Bbbbbbbbba (Jan 10 2026 at 03:34):
I have a grind proof but I want to learn why grind works in this case and not others, and whether it might be worthwhile to convert this into an explicit proof. Neither show_term nor trace.grind yields anything useful.
import Mathlib
set_option trace.grind true
example (N x : ℝ) (hx : x ^ 3 = N) : x ^ 9 = N * (N * N) := by
show_term grind
Ilmārs Cīrulis (Jan 10 2026 at 04:52):
Explicit proof seems to be short, so, probably yes, you can use it instead of grind.
import Mathlib
example (N x : ℝ) (hx : x ^ 3 = N) : x ^ 9 = N * (N * N) := by
rw [← hx]; ring
Yan Yablonovskiy 🇺🇦 (Jan 10 2026 at 05:27):
After the rewrite, you can run show_term on ring, but fair warning it is very horrible to look at. Tactics like this typically look rough.

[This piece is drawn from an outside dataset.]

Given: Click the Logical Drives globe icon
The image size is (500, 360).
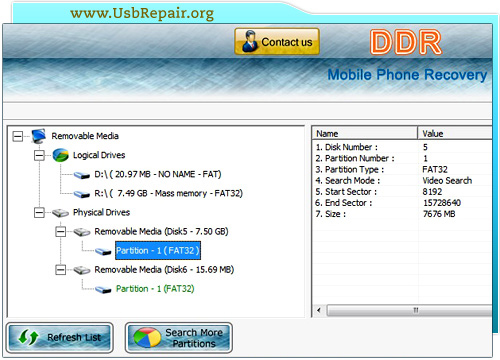Looking at the screenshot, I should pyautogui.click(x=60, y=155).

Ilmārs Cīrulis (Jan 10 2026 at 05:41):
In this specific case the following proof that avoids ring works too, but in more complex situations automation offered by ring is probably the best option.
import Mathlib
example (N x : ℝ) (hx : x ^ 3 = N) : x ^ 9 = N * (N * N) := by
rw [← hx, ← pow_add, ← pow_add]
Eric Paul (Jan 10 2026 at 06:26):
You can see the proof that grind generated as follows, although it is fairly large:
import Mathlib
example (N x : ℝ) (hx : x ^ 3 = N) : x ^ 9 = N * (N * N) := by?
grind -abstractProof
Yoh Tanimoto (Jan 10 2026 at 10:02):
Eric Paul said:
You can see the proof that
grindgenerated as follows, although it is fairly large:
When I click [apply], it gives errors...
Vlad Tsyrklevich (Jan 10 2026 at 10:04):
It's because the delaborator is not including all of the necessary type information. If you instead click apply on this even more awful term, it will succeed.
import Mathlib
set_option pp.all true
example (N x : ℝ) (hx : x ^ 3 = N) : x ^ 9 = N * (N * N) := by?
grind -abstractProof
Bbbbbbbbba (Jan 10 2026 at 11:47):
Thanks a lot! All your answers helped in different ways.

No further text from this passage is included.